UBS doit lever le secret bancaire aux Etats-Unis
UBS, avec le soutien des autorités suisses, va livrer les noms de 250 clients au Département américain de la justice pour solder une affaire de fraude fiscale. La banque dit «regretter sincèrement» les manquements dont elle a fait preuve dans cette affaire.
Jusqu’ici, la plus grande banque de Suisse avait toujours refusé de collaborer avec le fisc américain, protégeant ainsi ses clients non déclarés aux Etats-Unis.
En juillet, un juge de Floride avait lancé un mandat ordonnant à la banque de livrer les noms de 19’000 titulaires américains de comptes gérés en Suisse, rappelle le journal Le Temps, le premier à donner la nouvelle mercredi sur son site Internet.
A l’époque, Bradley Birkenfeld, ancien gérant de fortune de l’UBS, avait admis avoir incité ses clients à frauder le fisc américain.

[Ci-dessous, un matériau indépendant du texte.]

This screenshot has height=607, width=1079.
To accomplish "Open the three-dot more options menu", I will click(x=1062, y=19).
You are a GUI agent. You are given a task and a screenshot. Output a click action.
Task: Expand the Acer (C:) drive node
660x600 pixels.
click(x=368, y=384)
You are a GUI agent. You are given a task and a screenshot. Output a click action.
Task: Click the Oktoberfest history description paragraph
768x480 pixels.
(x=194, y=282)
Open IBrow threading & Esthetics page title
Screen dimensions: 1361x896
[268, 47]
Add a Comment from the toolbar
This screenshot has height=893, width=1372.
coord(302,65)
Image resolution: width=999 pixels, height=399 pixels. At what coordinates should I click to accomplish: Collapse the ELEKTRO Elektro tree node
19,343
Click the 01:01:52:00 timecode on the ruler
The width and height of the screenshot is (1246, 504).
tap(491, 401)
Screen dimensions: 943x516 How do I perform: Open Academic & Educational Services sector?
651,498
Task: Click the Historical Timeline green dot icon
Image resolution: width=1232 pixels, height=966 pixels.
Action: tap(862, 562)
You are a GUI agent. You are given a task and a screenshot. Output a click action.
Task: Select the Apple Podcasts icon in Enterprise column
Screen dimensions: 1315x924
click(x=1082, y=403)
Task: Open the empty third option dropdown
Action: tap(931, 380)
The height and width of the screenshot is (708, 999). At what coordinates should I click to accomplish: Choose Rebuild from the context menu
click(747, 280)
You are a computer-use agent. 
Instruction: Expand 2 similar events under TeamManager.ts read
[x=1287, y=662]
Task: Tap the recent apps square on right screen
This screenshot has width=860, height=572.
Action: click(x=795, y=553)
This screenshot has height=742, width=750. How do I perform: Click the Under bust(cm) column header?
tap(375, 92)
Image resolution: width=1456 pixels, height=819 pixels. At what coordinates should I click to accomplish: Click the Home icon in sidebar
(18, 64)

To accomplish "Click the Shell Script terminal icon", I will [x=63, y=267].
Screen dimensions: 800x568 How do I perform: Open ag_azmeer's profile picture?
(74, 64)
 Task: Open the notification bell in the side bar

Dans un communiqué publié mercredi soir, l’Autorité fédérale de surveillance des marchés financiers (Finma), confirme avoir ordonné la remise immédiate aux autorités américaines «d’un nombre limité de données relatives à des clients». Et de saluer cet accord «qui a permis d’éviter une poursuite pénale formelle imminente à l’encontre de la banque aux Etats-Unis».
Selon Le Temps, la décision serait d’ordre politique, les Etats-Unis ayant menacé de retirer à UBS sa licence bancaire sur sol américain. Une décision qui tombe ainsi avant que ne soit rendu le jugement du Tribunal administratif fédéral (TAF), auprès duquel les clients d’UBS ont fait recours contre la divulgation de leur identité.
«Violation grave»
La banque suisse, qui a accepté de payer 780 millions de dollars à la justice américaine, est par ailleurs blâmée dans un rapport rédigé par la Commission fédérale des banques, l’une des entités qui a donné naissance au début de l’année à la Finma.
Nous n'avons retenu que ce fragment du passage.